Directions for this task:
When the line with "Click Install button for Fursan al-Aqsa" appears below, start repeating lines exactly, and keep going through the line with "Click the location"; add nothing outside that span.

Task input:
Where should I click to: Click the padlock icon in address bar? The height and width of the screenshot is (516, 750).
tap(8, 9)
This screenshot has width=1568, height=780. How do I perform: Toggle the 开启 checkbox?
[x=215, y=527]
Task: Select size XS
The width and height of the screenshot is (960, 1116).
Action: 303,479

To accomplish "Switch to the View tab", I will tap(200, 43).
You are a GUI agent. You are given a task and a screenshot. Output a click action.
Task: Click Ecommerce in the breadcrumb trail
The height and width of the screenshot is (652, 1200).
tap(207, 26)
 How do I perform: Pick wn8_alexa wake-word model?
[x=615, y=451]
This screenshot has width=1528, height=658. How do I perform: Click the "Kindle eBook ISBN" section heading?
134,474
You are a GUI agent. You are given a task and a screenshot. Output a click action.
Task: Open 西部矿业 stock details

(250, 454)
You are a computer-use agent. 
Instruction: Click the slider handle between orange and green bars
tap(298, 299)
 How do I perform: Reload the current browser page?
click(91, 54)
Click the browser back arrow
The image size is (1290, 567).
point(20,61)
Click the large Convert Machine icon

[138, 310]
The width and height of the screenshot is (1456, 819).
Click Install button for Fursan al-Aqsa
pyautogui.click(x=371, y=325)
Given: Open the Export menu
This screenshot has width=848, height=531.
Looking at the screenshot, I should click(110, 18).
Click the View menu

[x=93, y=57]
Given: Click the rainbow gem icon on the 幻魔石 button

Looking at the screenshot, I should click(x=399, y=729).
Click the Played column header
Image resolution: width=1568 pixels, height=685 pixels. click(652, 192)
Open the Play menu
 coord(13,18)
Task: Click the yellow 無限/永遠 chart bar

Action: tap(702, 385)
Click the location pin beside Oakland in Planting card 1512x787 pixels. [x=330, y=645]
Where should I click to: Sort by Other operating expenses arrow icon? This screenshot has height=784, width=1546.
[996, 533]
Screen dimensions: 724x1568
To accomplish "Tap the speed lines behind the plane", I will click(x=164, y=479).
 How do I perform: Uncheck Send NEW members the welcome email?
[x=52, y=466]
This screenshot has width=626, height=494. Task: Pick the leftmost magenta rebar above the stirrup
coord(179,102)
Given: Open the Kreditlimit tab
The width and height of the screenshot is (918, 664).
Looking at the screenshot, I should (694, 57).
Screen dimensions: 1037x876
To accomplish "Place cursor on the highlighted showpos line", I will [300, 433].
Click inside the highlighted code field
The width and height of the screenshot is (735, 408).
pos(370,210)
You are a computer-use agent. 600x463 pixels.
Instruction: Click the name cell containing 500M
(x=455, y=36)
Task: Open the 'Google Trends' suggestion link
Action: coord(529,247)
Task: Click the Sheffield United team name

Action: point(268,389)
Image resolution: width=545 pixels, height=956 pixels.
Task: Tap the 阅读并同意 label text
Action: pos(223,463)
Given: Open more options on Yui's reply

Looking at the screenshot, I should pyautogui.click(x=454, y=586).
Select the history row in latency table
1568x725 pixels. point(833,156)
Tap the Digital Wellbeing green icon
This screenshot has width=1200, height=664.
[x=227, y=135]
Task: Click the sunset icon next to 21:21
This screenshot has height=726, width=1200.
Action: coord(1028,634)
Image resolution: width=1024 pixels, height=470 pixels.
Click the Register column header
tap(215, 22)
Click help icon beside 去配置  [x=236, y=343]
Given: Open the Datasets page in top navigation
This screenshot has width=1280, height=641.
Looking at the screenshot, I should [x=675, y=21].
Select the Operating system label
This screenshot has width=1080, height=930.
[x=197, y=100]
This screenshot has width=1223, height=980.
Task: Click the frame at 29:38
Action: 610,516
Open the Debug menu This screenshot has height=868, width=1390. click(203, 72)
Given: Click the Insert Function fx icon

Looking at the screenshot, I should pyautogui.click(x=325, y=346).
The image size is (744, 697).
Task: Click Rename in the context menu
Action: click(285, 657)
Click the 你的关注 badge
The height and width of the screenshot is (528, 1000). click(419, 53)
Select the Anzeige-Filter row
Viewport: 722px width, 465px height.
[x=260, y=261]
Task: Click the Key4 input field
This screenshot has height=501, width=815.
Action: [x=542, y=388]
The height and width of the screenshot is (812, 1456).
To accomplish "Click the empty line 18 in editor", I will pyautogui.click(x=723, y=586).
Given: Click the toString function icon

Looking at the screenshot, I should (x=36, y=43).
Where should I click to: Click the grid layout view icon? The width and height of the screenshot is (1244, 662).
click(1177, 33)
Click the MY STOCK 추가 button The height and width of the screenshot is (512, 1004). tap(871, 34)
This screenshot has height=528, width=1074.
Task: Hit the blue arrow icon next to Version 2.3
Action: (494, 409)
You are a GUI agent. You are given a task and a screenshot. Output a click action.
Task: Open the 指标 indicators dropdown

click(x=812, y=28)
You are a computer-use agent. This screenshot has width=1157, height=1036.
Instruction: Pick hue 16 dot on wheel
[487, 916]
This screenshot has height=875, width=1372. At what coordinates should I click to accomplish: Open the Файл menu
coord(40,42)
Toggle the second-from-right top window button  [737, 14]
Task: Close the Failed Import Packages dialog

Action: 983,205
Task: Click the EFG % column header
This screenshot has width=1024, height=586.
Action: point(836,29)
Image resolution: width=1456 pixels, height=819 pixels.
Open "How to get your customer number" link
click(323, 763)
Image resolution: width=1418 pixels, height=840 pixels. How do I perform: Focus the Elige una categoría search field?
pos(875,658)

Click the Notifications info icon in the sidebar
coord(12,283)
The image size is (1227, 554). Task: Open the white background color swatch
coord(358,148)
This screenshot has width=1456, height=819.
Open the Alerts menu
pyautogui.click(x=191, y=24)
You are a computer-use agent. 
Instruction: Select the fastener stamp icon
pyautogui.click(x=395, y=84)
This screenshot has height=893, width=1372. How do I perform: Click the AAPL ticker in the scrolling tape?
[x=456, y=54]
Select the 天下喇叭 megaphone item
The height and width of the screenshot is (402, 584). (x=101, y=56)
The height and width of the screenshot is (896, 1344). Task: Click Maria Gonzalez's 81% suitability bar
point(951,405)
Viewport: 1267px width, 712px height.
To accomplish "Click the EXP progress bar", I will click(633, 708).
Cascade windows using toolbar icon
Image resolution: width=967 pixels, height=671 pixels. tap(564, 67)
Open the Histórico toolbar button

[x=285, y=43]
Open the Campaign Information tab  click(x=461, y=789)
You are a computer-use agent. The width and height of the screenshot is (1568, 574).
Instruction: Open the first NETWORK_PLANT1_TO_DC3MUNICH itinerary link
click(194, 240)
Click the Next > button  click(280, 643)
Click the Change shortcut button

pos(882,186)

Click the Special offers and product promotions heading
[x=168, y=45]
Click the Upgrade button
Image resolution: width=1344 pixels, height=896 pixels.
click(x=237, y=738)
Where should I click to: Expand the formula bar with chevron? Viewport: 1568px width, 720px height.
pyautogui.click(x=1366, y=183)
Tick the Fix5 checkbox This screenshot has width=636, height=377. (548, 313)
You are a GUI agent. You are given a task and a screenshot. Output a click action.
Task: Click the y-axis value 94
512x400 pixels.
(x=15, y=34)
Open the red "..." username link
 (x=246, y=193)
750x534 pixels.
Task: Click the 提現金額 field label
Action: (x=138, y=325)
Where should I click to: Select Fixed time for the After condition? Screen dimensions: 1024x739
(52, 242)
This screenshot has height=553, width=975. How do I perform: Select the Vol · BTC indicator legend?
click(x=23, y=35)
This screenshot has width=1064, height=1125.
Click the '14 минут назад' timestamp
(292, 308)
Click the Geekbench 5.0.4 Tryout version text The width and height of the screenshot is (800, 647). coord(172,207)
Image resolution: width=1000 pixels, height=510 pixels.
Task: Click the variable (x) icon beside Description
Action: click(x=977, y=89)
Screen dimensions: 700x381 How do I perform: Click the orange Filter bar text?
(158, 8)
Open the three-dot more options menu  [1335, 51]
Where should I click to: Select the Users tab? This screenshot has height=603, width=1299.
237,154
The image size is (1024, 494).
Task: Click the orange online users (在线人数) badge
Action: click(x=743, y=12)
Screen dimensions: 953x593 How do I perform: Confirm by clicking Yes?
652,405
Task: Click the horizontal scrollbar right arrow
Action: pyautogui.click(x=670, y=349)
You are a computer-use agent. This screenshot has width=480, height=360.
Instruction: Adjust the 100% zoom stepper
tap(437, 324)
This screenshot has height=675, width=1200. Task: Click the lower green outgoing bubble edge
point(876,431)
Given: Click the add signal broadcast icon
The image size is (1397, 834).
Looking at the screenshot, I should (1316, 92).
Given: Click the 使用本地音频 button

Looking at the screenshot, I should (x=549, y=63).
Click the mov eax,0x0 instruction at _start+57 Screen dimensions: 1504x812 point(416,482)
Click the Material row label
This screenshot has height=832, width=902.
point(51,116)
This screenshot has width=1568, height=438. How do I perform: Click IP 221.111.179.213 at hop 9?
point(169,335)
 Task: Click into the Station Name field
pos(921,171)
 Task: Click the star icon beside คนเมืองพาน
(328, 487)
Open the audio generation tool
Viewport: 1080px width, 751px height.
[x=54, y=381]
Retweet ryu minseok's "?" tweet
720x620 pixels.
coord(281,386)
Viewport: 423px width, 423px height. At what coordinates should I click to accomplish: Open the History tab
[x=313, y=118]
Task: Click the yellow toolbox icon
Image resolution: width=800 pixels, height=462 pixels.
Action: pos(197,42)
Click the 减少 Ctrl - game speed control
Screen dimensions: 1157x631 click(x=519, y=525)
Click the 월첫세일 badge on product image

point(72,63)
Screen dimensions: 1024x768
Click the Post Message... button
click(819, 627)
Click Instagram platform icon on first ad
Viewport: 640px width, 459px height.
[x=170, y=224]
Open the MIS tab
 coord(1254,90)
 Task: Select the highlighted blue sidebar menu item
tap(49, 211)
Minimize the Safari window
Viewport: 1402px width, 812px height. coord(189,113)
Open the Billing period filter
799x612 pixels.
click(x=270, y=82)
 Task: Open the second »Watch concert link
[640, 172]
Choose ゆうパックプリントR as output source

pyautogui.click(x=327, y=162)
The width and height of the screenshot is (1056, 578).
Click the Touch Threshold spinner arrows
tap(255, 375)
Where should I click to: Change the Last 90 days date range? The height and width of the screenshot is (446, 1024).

The completed task:
Click Install button for Fursan al-Aqsa
pyautogui.click(x=371, y=325)
Given: Open the Export menu
This screenshot has width=848, height=531.
Looking at the screenshot, I should click(110, 18).
Click the View menu

[x=93, y=57]
Given: Click the rainbow gem icon on the 幻魔石 button

Looking at the screenshot, I should click(x=399, y=729).
Click the Played column header
Image resolution: width=1568 pixels, height=685 pixels. click(652, 192)
Open the Play menu
 coord(13,18)
Task: Click the yellow 無限/永遠 chart bar

Action: tap(702, 385)
Click the location pin beside Oakland in Planting card 1512x787 pixels. [x=330, y=645]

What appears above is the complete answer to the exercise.